NASSAU COUNTY, Fla. - A proposal that would have increased Nassau County's gas tax rate by five cents and created an additional $1.6 million in revenue did not pass county council on Monday.
If the five-cent gas tax had passed, the money would have been used for road infrastructure, including the construction of new roads, the reconstruction or resurfacing of existing paved roads and the paving of existing graded roads.
“I was hopeful, but it didn’t pass and without the adoption of the gas tax and outside of any other funding sources, it will be a lot of the status quo,” said Nassau County Assistant County Manager Justin Stankiewicz. “We don’t have the resources.”

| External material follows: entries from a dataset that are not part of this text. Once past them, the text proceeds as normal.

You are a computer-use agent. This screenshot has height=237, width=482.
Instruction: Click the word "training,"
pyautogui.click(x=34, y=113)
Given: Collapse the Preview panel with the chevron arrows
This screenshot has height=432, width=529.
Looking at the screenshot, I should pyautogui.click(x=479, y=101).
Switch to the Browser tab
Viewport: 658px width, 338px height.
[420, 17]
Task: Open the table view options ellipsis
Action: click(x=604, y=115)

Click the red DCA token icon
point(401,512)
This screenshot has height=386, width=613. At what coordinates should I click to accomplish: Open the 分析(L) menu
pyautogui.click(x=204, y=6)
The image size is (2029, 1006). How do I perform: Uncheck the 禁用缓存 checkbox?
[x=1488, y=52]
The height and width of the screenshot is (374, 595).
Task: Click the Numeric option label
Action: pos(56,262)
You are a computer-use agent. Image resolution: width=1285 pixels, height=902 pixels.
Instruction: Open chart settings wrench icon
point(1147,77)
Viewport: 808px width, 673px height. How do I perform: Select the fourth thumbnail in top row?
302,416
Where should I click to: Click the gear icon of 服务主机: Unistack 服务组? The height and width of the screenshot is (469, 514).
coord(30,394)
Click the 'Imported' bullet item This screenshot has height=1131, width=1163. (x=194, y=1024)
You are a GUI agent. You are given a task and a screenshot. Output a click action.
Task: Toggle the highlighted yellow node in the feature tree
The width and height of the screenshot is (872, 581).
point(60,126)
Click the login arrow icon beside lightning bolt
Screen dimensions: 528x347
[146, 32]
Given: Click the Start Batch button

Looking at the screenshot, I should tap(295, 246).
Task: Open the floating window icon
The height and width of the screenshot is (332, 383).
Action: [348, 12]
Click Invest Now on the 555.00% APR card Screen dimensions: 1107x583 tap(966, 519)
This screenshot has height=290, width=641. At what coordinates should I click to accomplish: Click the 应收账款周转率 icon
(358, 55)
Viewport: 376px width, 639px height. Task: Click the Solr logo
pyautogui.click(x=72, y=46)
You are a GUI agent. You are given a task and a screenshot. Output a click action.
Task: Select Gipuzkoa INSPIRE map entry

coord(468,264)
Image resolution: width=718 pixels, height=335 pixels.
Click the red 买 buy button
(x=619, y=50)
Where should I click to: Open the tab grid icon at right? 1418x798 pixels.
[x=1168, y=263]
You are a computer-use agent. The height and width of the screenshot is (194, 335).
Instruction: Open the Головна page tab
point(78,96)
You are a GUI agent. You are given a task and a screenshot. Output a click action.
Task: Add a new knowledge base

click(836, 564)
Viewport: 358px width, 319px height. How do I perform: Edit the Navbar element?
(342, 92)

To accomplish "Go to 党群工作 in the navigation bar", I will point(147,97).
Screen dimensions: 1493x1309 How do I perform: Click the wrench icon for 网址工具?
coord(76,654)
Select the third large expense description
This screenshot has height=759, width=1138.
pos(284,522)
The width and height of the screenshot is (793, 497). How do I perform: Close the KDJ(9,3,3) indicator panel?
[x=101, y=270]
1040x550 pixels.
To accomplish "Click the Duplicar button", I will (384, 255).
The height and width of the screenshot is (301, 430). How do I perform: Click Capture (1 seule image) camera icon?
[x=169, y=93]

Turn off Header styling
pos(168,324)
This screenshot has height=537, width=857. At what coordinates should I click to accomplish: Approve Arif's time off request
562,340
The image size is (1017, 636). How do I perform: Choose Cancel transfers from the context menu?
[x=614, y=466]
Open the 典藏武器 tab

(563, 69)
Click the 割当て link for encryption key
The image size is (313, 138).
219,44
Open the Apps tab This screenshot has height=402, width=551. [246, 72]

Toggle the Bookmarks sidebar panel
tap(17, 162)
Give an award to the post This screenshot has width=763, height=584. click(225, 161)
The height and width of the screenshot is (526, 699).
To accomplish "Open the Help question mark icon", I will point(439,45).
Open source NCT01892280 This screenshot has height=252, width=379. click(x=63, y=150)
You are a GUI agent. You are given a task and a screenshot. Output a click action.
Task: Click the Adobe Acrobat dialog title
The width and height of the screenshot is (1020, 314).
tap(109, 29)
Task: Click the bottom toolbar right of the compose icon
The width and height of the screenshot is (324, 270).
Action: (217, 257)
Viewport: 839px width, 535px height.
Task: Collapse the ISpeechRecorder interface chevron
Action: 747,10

The Nassau County Commission voted 3-2 to approve the proposal, but the commission needed a super majority to pass. Currently, residents pay seven cents gas tax and the proposal would have increased it to 12 cents.
While everyone agrees the roads need improvement, not everyone agrees that the tax increase was the way to go.
“I think they can find some other way than a gas tax to come up with the money,” said Wade O’Neal, owner of O’Neal’s Automotive in Nassau County. He said customers bring cars to his shop weekly from damage to their vehicles from the roads.
“Some of them haven’t been paved in 20 years," he said.
“It is needed because we don’t have funded sources to meet our capital needs,” Stankieicz said. “We have millage rates we can increase and we have fees that we can increase but we don’t have any substantial revenue driving mechanism.”
Stankieicz said the county has about 177 miles of roads that need paving with the majority west of I-95. He also said roads east of Interstate 95 like Page’s Dairy Road needs extensive work.
“This road has a lot of blind spots," he said. "The striping needs to be done. Literally, if that person comes over here you’re going in the grass which is on a pitch going down to a ditch.”
Page’s Dairy Road has seen increased traffic since work began on State Road 200.
“The roads should be a whole lot better than what they are,” O'Neal said.